→ **Fragmento proporcionado**
* * *

“La Puerta Santa está cerrada, pero el Buen Pastor siempre mantiene abierta la puerta de su corazón”, dijo el sumo pontífice, una oración requerida por ese rito, tras lo cual se arrodilló y, luego de un momento de oración, en silencio, unió las dos grandes hojas del portón de bronce, abiertas por el papa Francisco el 24 de diciembre de 2024.

“El amor de Cristo nos ha llevado a la conversión, a la fraternidad, a la búsqueda de la justicia y la paz”, añadió el Obispo de Roma refiriéndose al Jubileo, con lo que concluyó la ceremonia, mientras la colocación de los ladrillos de la Puerta Santa tendrá lugar en diez días, un rito dirigido por la Oficina de Celebraciones Litúrgicas.
Se calcula que más de 33 millones de peregrinos de todo el mundo llegaron a Roma y al Vaticano en los últimos meses, para el Jubileo de 2025, mientras la Iglesia Católica ya se prepara para los festejos por el Bimilenario de la Redención, que se celebrarán en 2033.

* * *

→ **Registros mostrados**

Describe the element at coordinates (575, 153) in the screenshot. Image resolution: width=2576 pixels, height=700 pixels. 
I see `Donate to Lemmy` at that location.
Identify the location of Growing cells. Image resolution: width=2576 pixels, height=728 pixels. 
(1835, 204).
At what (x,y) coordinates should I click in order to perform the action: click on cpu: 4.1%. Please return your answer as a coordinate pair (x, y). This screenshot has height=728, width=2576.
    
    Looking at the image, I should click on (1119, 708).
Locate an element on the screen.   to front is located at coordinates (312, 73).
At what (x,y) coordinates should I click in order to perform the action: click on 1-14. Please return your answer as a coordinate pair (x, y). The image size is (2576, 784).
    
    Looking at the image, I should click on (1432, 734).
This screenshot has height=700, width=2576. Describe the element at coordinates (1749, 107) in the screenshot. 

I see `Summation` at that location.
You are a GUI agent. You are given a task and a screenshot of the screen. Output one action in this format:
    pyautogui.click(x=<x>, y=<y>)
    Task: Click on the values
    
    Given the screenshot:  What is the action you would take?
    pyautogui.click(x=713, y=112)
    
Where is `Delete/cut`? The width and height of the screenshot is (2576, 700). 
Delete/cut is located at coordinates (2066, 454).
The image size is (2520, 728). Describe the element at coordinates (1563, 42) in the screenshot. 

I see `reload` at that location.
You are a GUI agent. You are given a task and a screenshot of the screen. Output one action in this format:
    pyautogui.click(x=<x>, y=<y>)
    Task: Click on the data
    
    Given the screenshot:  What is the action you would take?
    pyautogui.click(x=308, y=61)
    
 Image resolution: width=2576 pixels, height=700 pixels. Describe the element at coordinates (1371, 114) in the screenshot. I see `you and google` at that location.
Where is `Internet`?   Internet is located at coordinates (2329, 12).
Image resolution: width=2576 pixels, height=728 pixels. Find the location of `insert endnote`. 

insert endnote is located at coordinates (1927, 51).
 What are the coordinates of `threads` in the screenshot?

* * *

→ **Instrucciones**
(1) Responde con datos del texto sobre el cierre de la Puerta Santa:
(a) ¿Quién abrió las hojas del portón de bronce y en qué fecha?
(b) ¿Dentro de cuántos días se hará la colocación de los ladrillos de la Puerta Santa?
(c) ¿Cuántos peregrinos se calcula que llegaron a Roma y al Vaticano para el Jubileo de 2025?
(2) Duplica del texto sobre el cierre de la Puerta Santa todo lo que va desde "Se calcula que" hasta "celebrarán en 2033.", sin cambiar nada.
(3) Completa la parte que sigue del texto sobre el cierre de la Puerta Santa, a partir de donde se detiene.

→ **Resultados esperados**
(1)
(a) El papa Francisco, el 24 de diciembre de 2024.
(b) En diez días.
(c) Más de 33 millones.

(2)
Se calcula que más de 33 millones de peregrinos de todo el mundo llegaron a Roma y al Vaticano en los últimos meses, para el Jubileo de 2025, mientras la Iglesia Católica ya se prepara para los festejos por el Bimilenario de la Redención, que se celebrarán en 2033.

(3)
Estuvieron presentes en la ceremonia el presidente italiano, Sergio Mattarella, así como el presidente de la Cámara de Diputados, Lorenzo Fontana; el ministro del Interior, Matteo Piantedosi; el alcalde de Roma, Roberto Gualtieri; y el presidente de la Región del Lacio, Francesco Rocca, entre otras altas autoridades del país
Luego del cierre de la Puerta Santa, León XIV presidió la Misa de la Solemnidad de la Epifanía, tras la cual tuvo lugar la tradicional procesión de recreación histórica «Viva la Befana» por la Via della Conciliazione, y a las 12:00 hora local rezó el Ángelus, ante miles de personas reunidas en la Plaza de San Pedro. “¡Cuántas epifanías se nos han dado o están a punto de dársenos! Sin embargo, es necesario alejarlas de las intenciones de Herodes, de los miedos siempre dispuestos a transformarse en agresión”, dijo el Papa en su homilía, en relación a los tiempos actuales, plagados de conflictos bélicos.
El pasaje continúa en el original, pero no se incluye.